Prompt
Print the lines in the listing below that fall between the line with "1097x825 pixels. How" and the line with "Task: Tap the arrow emoji before 'die'", those two lines included, exactly as they stand and with nothing else.

-.-.-

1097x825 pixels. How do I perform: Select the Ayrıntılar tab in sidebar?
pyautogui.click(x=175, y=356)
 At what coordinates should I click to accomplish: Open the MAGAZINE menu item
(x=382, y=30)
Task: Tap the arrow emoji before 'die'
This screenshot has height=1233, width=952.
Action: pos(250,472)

-.-.-

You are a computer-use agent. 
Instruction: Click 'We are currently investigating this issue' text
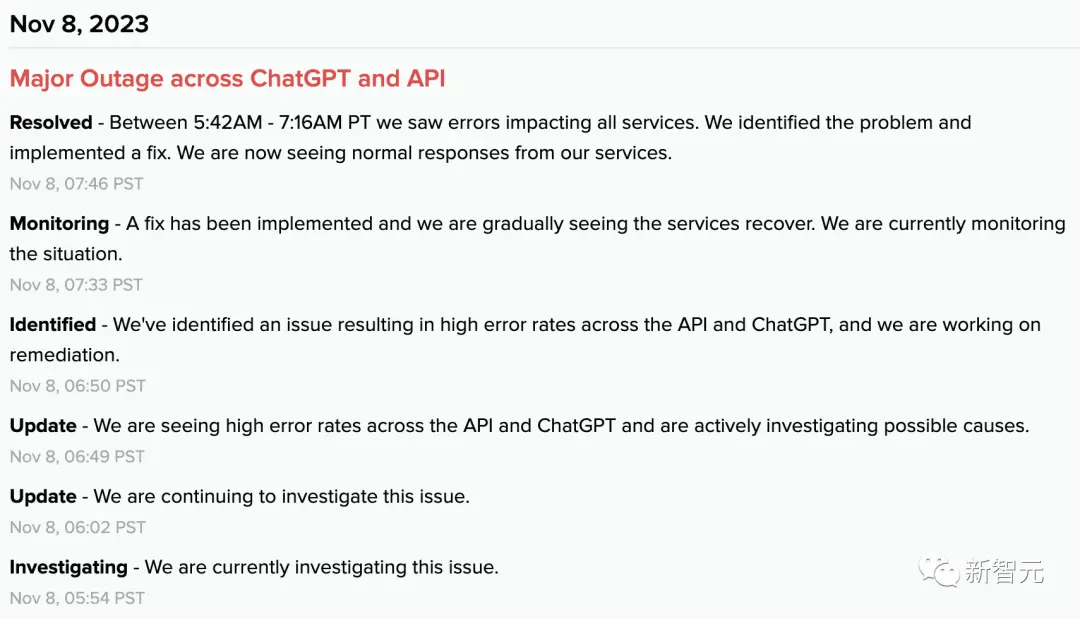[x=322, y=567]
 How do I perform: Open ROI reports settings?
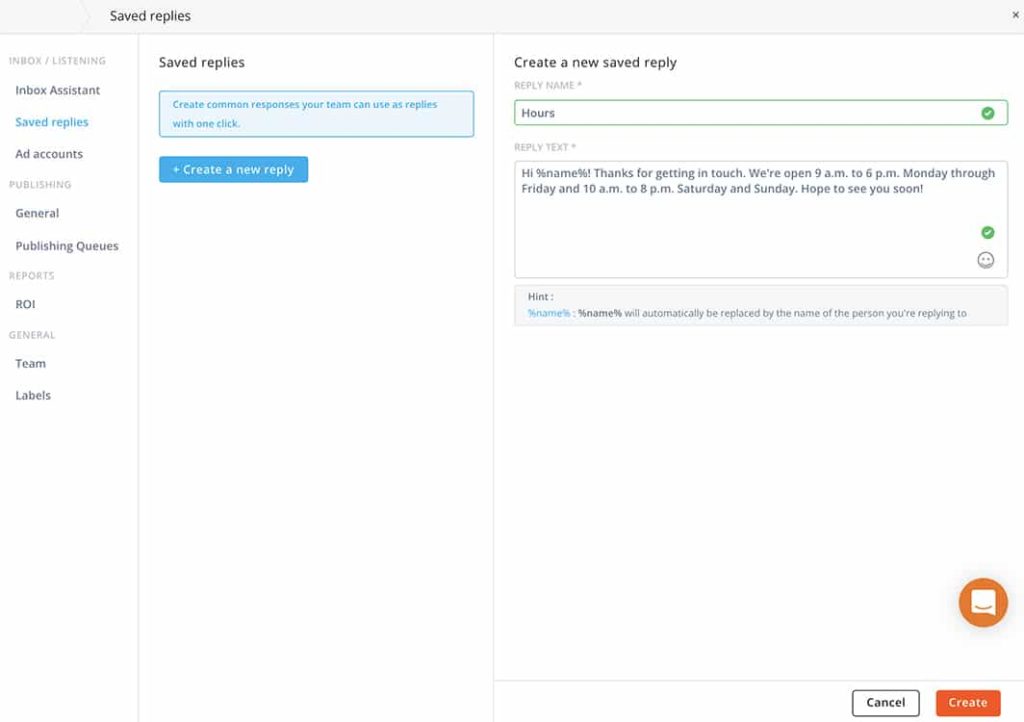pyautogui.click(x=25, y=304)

-.-.-

Response area
1097x825 pixels. How do I perform: Select the Ayrıntılar tab in sidebar?
pyautogui.click(x=175, y=356)
 At what coordinates should I click to accomplish: Open the MAGAZINE menu item
(x=382, y=30)
Task: Tap the arrow emoji before 'die'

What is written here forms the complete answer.